The conflict is escalating quickly, with the government responding to the pressure from activist groups by clamping down even harder. The Bahrain Human Rights Society reports that the government has seized the group and replaced its chief with a friendly "administrator." Arab human rights groups will probably not win this one on their own; they are simply unable to force the government, which is too authoritarian for civil society organizations to persuade or pressure, to release Abdulemam.
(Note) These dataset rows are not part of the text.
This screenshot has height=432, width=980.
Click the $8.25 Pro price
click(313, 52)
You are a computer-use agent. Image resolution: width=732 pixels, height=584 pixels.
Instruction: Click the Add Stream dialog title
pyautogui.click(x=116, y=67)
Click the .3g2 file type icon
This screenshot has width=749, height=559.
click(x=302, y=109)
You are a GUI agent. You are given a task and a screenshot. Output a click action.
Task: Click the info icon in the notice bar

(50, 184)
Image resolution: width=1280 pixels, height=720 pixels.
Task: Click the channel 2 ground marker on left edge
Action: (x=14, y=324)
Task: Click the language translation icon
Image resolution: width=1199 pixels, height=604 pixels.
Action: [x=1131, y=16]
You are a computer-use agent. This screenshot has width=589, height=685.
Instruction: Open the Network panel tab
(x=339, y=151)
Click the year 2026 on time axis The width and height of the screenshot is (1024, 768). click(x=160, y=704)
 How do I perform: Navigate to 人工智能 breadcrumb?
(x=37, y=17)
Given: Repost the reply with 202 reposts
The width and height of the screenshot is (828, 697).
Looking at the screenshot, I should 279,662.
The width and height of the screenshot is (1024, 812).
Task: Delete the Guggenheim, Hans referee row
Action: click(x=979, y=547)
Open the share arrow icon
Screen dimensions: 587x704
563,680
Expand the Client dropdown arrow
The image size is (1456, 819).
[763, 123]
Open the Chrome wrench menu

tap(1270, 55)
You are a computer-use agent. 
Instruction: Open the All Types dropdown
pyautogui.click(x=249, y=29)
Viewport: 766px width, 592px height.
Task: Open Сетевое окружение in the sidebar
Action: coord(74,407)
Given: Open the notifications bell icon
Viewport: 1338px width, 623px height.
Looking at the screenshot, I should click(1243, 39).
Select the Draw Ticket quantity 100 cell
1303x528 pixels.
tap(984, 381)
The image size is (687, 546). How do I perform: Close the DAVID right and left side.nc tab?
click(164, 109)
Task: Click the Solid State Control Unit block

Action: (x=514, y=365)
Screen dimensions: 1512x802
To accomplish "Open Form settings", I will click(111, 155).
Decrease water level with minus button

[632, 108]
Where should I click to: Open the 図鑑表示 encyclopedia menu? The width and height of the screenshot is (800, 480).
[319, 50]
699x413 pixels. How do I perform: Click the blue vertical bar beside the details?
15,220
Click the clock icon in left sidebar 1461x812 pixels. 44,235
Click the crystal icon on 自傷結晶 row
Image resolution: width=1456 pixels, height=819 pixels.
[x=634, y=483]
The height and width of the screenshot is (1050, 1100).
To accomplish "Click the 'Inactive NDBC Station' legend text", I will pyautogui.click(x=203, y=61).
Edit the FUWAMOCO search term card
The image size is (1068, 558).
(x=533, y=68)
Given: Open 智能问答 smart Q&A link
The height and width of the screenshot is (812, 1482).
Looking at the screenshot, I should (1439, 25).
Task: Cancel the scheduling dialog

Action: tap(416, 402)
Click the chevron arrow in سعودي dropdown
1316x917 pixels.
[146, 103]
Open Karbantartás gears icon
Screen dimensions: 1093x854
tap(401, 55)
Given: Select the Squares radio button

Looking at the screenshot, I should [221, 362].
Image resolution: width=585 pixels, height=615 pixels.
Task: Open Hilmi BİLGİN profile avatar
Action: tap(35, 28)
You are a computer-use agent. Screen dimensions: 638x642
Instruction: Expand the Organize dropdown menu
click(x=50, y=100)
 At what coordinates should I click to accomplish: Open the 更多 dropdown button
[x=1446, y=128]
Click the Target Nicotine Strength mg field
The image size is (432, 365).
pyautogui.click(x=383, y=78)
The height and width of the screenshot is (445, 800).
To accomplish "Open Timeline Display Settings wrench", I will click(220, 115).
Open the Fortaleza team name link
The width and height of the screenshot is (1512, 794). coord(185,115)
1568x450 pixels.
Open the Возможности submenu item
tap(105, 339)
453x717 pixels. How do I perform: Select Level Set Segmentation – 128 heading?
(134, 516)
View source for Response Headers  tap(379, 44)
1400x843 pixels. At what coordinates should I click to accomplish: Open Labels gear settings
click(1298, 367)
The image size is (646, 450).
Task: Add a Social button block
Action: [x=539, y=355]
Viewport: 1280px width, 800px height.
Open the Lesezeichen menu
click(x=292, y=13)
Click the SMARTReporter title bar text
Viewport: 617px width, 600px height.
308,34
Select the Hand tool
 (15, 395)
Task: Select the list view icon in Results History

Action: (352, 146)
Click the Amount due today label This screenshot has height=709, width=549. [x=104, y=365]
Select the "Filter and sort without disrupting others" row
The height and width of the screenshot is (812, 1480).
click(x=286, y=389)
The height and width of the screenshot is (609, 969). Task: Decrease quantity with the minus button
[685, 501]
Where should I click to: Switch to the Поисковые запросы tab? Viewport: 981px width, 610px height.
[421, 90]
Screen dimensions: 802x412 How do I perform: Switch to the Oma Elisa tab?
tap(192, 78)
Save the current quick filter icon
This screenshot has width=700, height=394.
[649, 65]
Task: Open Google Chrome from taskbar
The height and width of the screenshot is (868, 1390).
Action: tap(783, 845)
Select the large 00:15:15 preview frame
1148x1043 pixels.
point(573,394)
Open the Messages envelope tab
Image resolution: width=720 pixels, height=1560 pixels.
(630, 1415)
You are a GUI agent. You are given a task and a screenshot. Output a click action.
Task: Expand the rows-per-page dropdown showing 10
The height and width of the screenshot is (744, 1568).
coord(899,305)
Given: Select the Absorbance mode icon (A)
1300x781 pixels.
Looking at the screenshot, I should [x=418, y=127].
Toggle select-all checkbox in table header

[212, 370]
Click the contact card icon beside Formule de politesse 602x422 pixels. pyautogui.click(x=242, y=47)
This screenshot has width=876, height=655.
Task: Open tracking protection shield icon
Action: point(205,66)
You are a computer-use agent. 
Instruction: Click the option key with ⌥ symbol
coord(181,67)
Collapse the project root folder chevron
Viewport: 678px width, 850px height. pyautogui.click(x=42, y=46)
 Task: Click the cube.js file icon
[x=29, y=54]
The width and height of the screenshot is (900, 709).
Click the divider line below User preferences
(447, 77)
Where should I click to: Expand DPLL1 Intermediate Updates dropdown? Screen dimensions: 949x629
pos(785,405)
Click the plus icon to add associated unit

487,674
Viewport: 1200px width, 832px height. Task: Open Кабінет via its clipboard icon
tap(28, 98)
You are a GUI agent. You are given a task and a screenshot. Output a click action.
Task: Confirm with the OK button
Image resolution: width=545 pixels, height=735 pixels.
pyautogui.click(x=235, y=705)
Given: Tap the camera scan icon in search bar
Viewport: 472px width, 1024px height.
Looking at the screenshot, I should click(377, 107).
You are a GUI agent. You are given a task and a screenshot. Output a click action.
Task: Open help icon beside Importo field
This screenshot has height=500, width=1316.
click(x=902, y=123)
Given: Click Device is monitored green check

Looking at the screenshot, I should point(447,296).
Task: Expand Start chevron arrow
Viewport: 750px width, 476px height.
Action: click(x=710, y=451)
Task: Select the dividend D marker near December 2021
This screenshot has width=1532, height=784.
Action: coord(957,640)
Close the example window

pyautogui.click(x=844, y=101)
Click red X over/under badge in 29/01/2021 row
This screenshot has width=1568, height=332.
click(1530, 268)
As liberal Arab groups reach out to ideological counterparts in the West, such as Human Rights Watch, the U.S. faces an opportunity to make good on President Barack Obama's otherwise mixed Muslim outreach efforts.

As Middle Eastern journalists and advocacy groups (such as the Arabic Network for Human Rights Information) protest Bahrain's behavior and call for Abdulemam's release, the U.S.-based American Islamic Congress is working to get the U.S. involved. Civil Rights Outreach Director Nasser Weddady says the group, which has offices in Washington and Boston as well as Cairo and Basra, is working with U.S. State Department officials in the hopes that they will "issue clear statements demanding Bahrain frees Ali Abdulemam" and will "actively pressure Bahraini authorities" on civil liberties issues. "We are also talking to several Congressional leaders and asking them to issue statements in support of the US stated policy of supporting reformers and demand that Bahrain release Ali as a token of their friendship with the United States."

Secretary of State Hillary Clinton is unlikely to call for Abdulemam's release anytime soon for a number of reasons: because it would enrage the Bahraini government, which allows the U.S. to dock its strategically crucial Fifth Fleet in Bahrain's ports; because it would antagonize a number of important regional allies, such as Saudi Arabia and Egypt, who are facing their own left-wing dissent, at a time when the U.S. needs their help in isolating Iran and encouraging Israel-Palestine peace; and because it risks undermining liberal Arab groups by making them overly reliant on U.S. help and marring them as American pawns.

However, a small nudge to Bahrain from a mid-level U.S. official, even after weeks or more of letting Middle East groups build pressure, could strengthen the liberal Arab movement while minimizing backlash. Clinton's State Department followed this model in Mauritania, where journalist Hanevy Ould Dahah was imprisoned for nine months, then released the day after the U.S. embassy issued a two-paragraph statement asking Mauritania to "respect due process." In the meantime, the best thing the U.S. can do is quietly direct international attention to the work of liberal Arab journalists and human rights advocates. Recognition legitimizes their work and their role in Middle Eastern society. Cooperation between those groups and their American counterparts strengthens the cultural bond between Western and Middle Eastern people.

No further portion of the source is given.